### [WHAT THIS TASK INVOLVES]
Retype exactly what appears below from the line containing "The image size is (975, 701)." down to the line containing "tasks by Task", keeping both end lines. Do not include pictures.

### [LISTED ENTRIES]
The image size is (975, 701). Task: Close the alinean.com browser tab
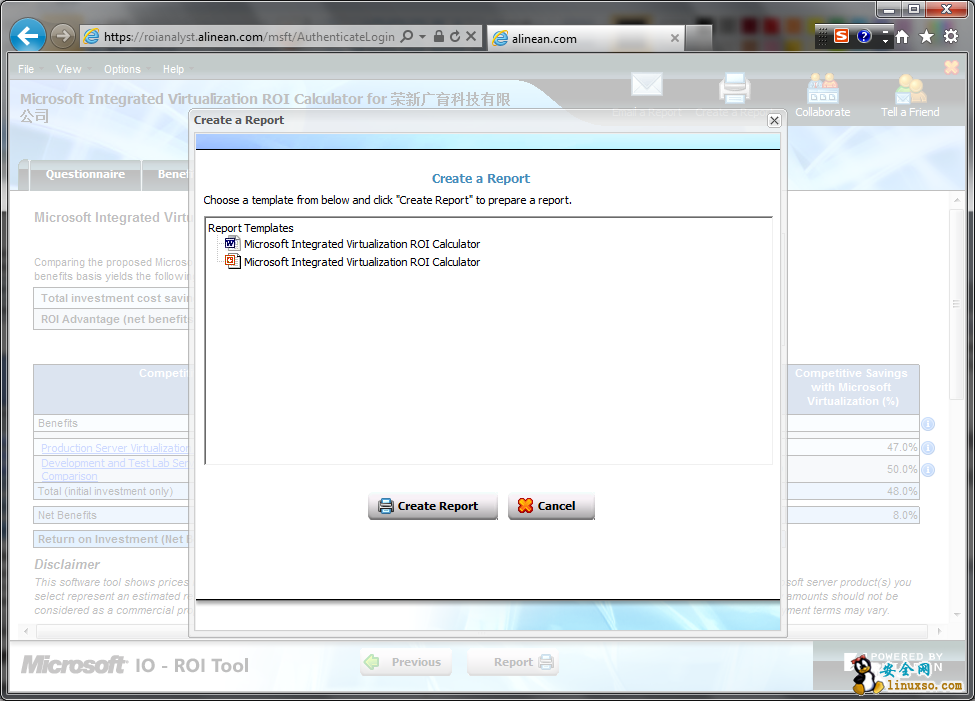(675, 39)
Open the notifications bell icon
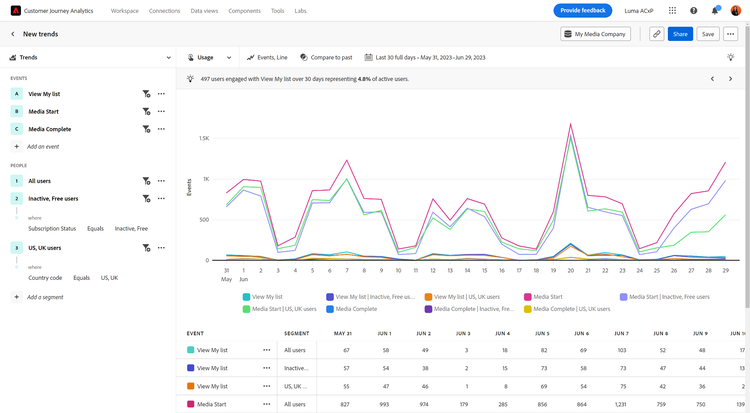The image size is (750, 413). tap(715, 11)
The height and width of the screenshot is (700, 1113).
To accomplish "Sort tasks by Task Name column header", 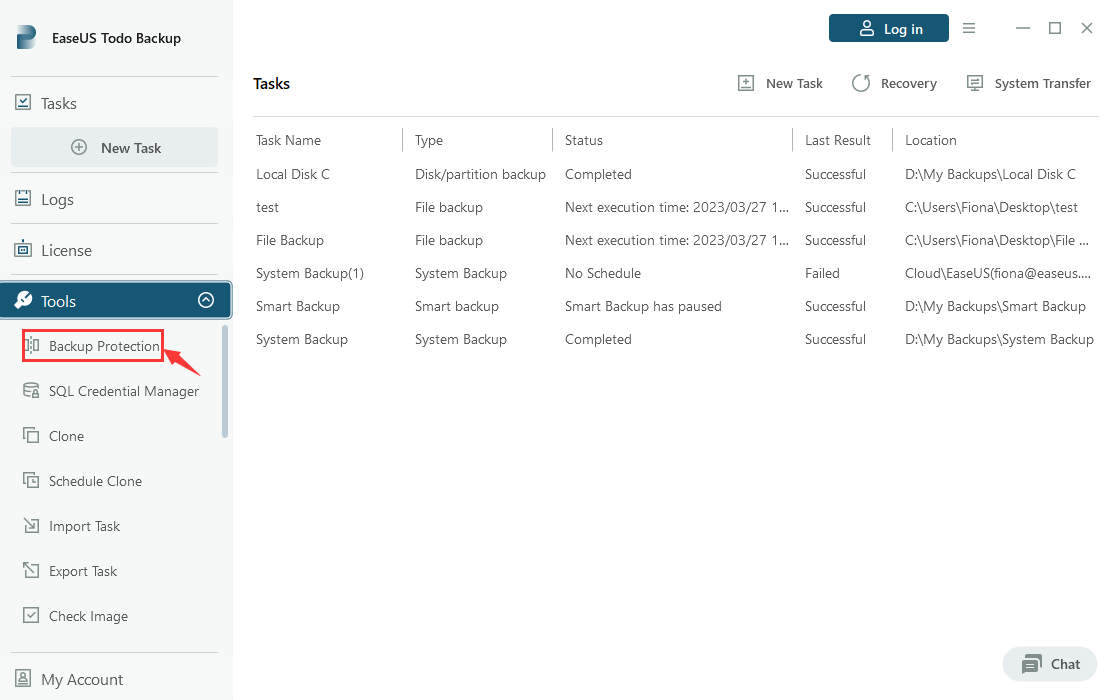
...
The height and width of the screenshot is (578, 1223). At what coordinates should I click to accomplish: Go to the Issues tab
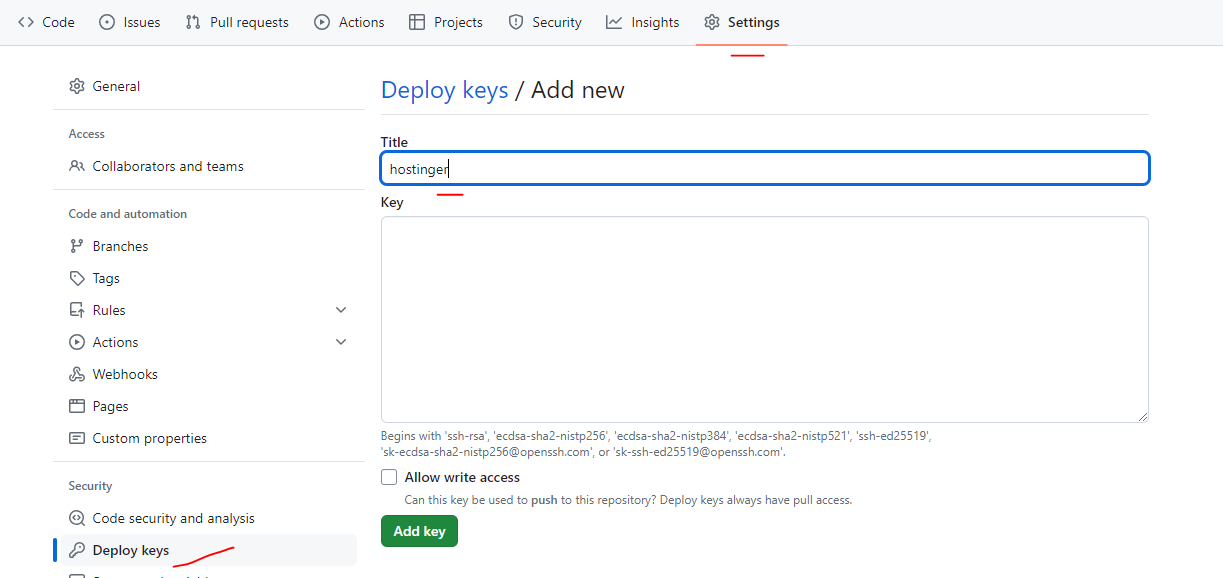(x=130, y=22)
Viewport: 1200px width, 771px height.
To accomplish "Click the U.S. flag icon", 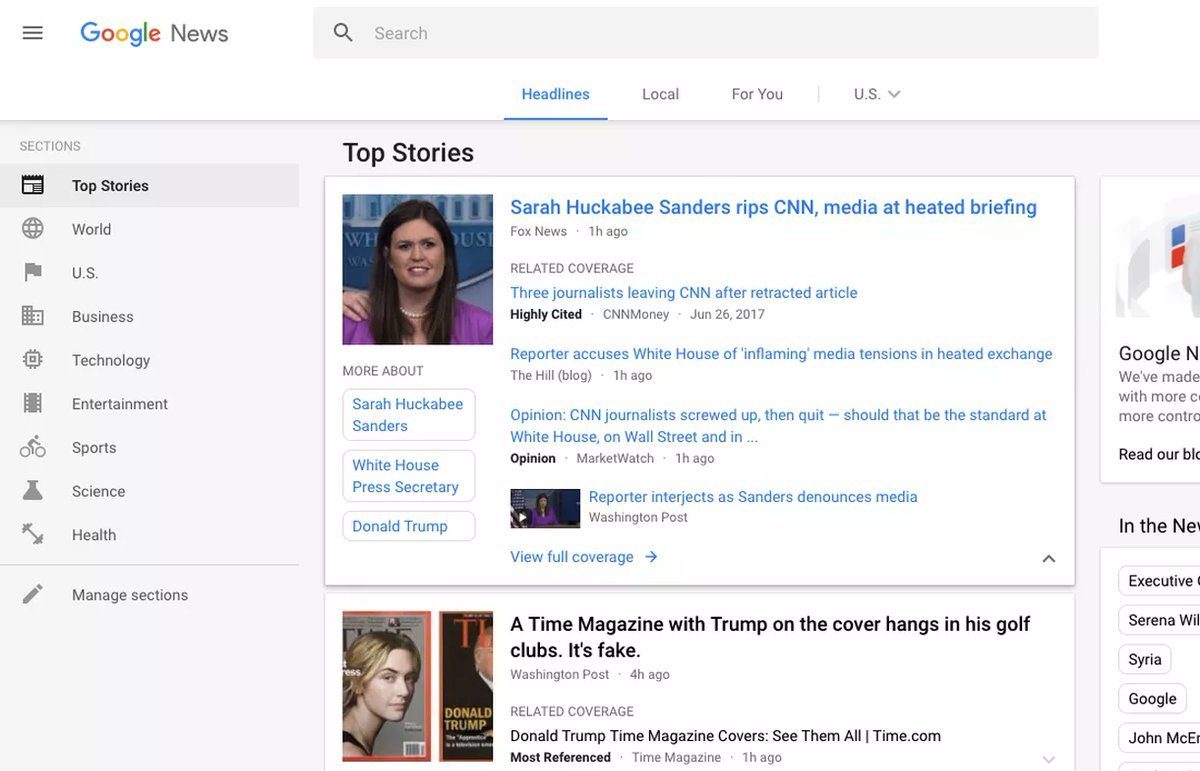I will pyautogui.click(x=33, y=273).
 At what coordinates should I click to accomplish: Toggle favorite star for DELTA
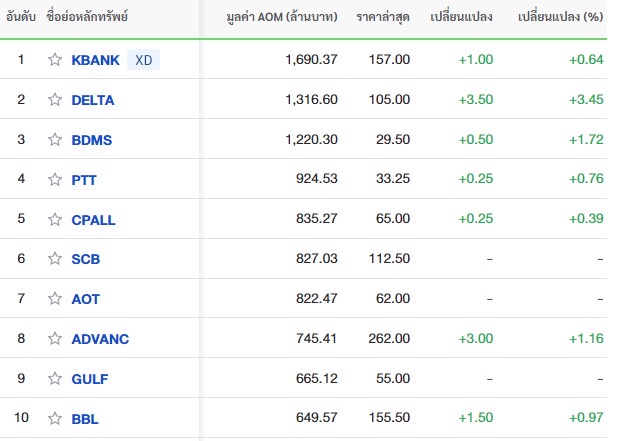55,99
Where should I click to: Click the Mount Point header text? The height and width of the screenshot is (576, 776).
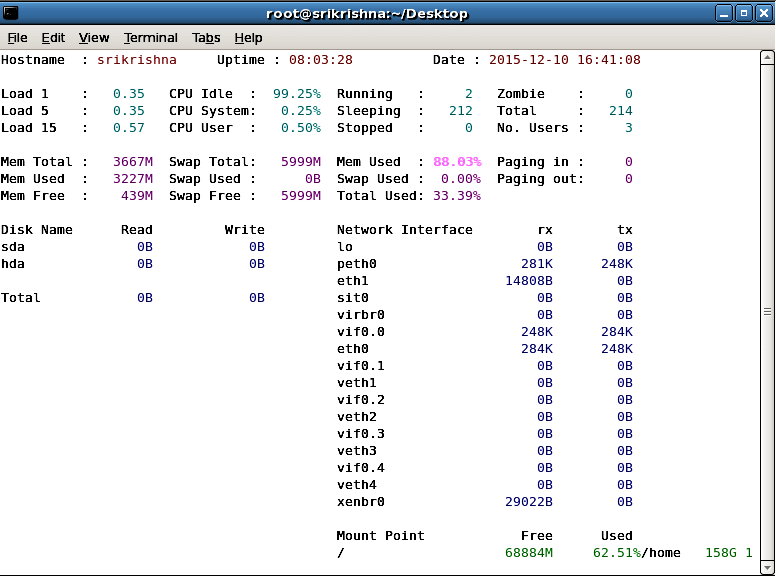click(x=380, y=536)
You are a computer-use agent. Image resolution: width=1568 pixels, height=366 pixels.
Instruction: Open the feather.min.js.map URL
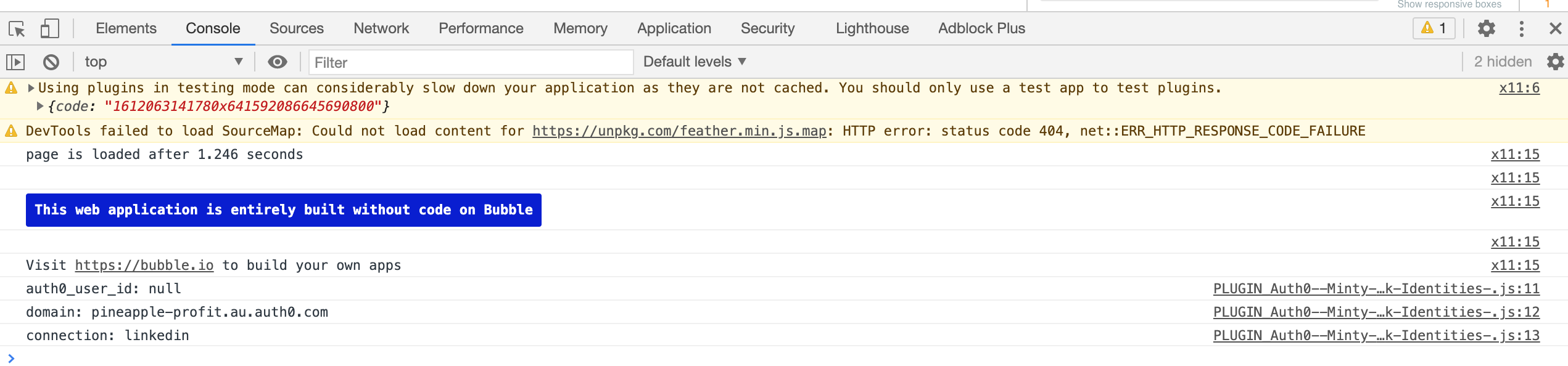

### [YOUR RESPONSE]
The image size is (975, 701). Task: Close the alinean.com browser tab
(675, 39)
Open the notifications bell icon
The image size is (750, 413). tap(715, 11)
The height and width of the screenshot is (700, 1113).
To accomplish "Sort tasks by Task Name column header", 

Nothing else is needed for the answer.